Hello, guys! So I made this timer, which has scrambling and inspection time built in! Right now it has 3x3, 2x2, 3x3 BLD, and Pyraminx scrambles in it, and I am considering adding tnoodle scrambles to it. What do you guys think of this? Any ideas, suggestions, comments please! The link to the video is here: https://www.youtube.com/watch?v=3vMhi5CMvEE. I feel that the scrambling features in a timer will be super useful for people who are using it to practice, and the inspection time will be useful for official competitions.


----------



## meowmeowmeow (Jan 8, 2018)

Super interesting, but a couple major issues:

1. With that display, you won't be able to show any scrambles bigger than 3x3 like 4x4 or 5x5
2. Most people have phones, they can just use an app

But still, this was super interesting to watch


----------



## Cubetastic5 (Jan 9, 2018)

meowmeowmeow said:


> Super interesting, but a couple major issues:
> 
> 1. With that display, you won't be able to show any scrambles bigger than 3x3 like 4x4 or 5x5
> 2. Most people have phones, they can just use an app
> ...


Yeah, I also agree with you about the display being a bit small, but about the phones, when you go to a competition, they'll be using a proper timer, so this gets the scrambling and inspection features from an app, and puts them into actual timers.
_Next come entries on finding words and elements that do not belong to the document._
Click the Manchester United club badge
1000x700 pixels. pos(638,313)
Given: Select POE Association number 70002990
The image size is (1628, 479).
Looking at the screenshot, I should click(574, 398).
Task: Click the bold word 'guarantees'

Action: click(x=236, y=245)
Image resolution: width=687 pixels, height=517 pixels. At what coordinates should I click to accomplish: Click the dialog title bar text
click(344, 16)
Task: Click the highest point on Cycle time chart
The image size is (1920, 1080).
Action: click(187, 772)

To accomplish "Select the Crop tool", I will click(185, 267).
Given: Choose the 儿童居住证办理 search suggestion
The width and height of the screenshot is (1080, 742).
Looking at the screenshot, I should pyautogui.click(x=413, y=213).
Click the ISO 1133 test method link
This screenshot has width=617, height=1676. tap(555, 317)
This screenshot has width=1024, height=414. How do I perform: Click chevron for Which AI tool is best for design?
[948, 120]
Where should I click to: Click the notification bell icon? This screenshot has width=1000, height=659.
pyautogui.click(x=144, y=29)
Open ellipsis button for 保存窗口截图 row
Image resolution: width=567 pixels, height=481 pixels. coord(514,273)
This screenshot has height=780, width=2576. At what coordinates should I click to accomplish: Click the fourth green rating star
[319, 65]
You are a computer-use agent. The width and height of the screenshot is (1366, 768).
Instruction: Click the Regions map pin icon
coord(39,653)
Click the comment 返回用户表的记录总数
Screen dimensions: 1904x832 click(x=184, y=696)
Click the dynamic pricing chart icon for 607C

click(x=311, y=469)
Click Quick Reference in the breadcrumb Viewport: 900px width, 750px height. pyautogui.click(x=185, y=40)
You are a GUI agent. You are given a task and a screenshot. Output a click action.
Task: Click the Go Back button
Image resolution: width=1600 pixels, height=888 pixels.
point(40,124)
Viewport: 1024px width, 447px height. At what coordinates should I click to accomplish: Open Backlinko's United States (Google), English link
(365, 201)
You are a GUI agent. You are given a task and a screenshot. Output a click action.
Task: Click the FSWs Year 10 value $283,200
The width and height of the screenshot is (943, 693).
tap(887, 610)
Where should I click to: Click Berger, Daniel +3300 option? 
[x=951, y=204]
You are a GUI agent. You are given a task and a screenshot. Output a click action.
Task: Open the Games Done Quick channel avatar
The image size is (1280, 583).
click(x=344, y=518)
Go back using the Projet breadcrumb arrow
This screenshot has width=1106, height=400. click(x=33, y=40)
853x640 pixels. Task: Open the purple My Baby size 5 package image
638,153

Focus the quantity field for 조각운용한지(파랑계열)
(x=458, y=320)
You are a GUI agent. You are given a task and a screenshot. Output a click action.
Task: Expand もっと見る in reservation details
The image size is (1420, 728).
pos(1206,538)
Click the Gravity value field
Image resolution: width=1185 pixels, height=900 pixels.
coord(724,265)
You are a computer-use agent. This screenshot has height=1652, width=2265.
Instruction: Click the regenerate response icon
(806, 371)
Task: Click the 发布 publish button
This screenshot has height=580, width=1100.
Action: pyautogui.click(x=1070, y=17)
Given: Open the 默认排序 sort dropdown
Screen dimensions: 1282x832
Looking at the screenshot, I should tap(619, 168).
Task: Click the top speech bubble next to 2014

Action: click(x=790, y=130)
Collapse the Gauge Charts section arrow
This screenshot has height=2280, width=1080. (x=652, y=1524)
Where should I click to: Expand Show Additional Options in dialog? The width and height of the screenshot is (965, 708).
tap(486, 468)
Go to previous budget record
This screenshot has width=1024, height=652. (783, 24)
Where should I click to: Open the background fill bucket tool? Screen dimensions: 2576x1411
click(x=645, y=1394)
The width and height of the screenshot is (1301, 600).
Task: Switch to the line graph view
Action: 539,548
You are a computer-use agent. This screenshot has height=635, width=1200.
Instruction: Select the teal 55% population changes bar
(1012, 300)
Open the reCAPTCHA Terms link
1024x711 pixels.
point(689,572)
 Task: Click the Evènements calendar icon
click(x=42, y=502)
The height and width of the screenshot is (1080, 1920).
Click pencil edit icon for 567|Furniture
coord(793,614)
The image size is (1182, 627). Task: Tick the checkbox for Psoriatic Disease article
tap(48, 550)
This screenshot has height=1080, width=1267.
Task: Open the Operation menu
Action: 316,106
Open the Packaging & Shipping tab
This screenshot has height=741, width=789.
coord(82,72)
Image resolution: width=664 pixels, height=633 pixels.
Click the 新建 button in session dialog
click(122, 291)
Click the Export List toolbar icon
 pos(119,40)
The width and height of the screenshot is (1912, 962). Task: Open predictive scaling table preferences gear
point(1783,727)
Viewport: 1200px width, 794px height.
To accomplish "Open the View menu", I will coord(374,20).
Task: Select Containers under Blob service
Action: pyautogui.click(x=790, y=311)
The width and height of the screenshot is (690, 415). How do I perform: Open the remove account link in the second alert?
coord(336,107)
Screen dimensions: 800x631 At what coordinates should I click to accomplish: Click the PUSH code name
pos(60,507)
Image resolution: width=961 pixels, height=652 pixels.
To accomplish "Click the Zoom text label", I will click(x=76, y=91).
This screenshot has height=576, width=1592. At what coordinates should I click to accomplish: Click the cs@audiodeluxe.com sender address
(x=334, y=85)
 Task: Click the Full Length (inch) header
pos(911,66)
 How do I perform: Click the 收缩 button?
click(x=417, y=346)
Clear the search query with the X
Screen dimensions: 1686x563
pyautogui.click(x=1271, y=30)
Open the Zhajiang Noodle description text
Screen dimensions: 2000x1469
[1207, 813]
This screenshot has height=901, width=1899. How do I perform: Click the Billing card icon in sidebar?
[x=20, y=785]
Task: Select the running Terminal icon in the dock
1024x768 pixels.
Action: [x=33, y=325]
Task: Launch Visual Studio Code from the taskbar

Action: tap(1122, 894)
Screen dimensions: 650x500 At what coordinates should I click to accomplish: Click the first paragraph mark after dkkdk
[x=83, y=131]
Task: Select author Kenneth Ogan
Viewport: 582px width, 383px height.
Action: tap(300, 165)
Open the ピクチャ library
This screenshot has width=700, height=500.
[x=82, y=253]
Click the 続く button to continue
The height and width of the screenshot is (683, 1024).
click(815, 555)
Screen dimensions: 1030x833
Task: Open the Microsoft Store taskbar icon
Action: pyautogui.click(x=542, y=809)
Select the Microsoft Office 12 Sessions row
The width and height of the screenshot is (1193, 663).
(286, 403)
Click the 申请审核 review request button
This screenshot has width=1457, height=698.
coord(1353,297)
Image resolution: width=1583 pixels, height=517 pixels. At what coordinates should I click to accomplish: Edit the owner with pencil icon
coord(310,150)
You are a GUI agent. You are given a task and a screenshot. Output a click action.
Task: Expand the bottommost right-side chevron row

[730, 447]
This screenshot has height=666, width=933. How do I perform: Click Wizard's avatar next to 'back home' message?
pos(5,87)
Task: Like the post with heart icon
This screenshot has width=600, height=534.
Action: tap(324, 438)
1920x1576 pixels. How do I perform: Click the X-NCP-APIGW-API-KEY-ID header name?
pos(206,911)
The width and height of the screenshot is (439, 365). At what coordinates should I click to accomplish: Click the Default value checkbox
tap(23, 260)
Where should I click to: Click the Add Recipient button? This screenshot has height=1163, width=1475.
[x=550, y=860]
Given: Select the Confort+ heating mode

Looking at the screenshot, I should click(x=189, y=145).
This will be helpful when you are actually practicing for a comp, and should get used to starting and stopping the timer this way. Also, some people who don't have phones will find this interesting.


----------



## Amazingk (Jan 9, 2018)

_Awesome!!!!!!!!!!!

superb idea! nice to see the video! congratulations!
may this idea bring a change to the whole cubing community!!!!!_


----------